Which lines in the records below contain the word "agent"? Collect each of them in full.

◆ STORED RECORDS:
____
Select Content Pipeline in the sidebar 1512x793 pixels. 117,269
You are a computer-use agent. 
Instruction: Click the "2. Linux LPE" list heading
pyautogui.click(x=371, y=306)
____
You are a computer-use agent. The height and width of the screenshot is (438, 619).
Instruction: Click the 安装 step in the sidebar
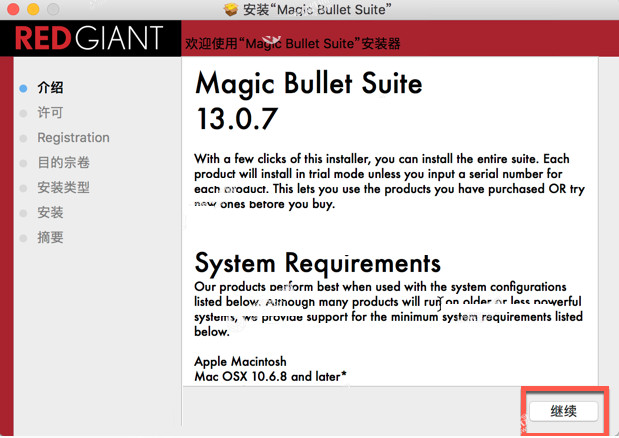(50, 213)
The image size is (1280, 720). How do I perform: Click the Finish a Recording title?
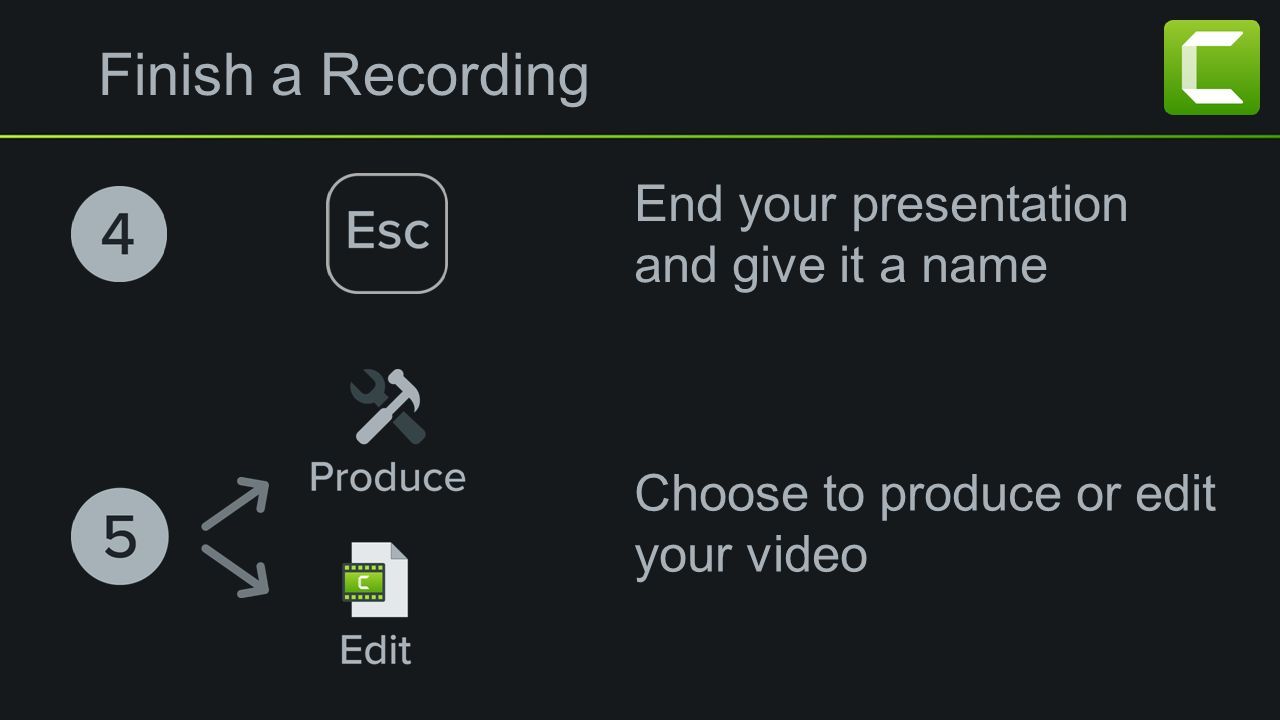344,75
____
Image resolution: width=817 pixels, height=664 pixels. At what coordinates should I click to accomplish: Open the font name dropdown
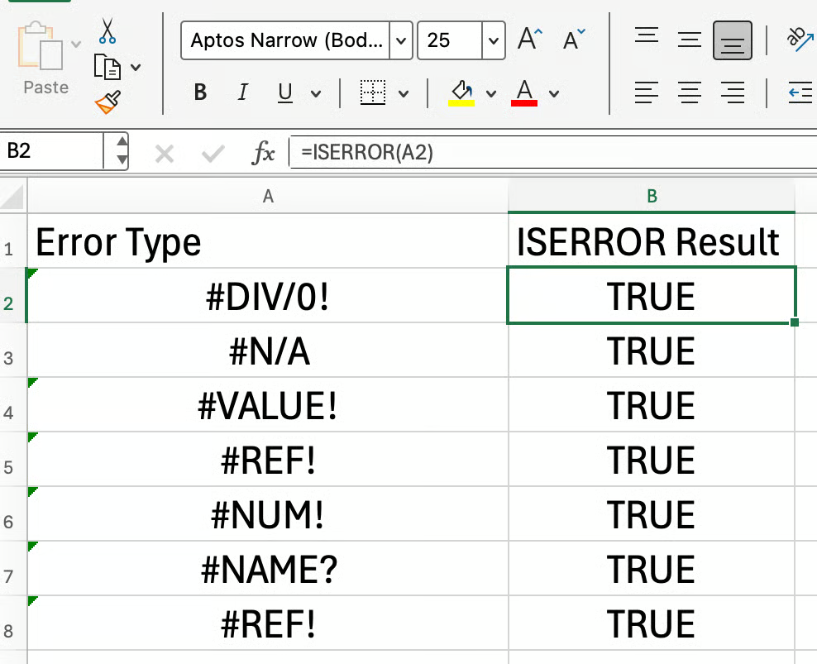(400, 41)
____
◆ ANSWER TO THE PROBLEM:
You are a computer-use agent. 
You are a computer-use agent. The height and width of the screenshot is (438, 619).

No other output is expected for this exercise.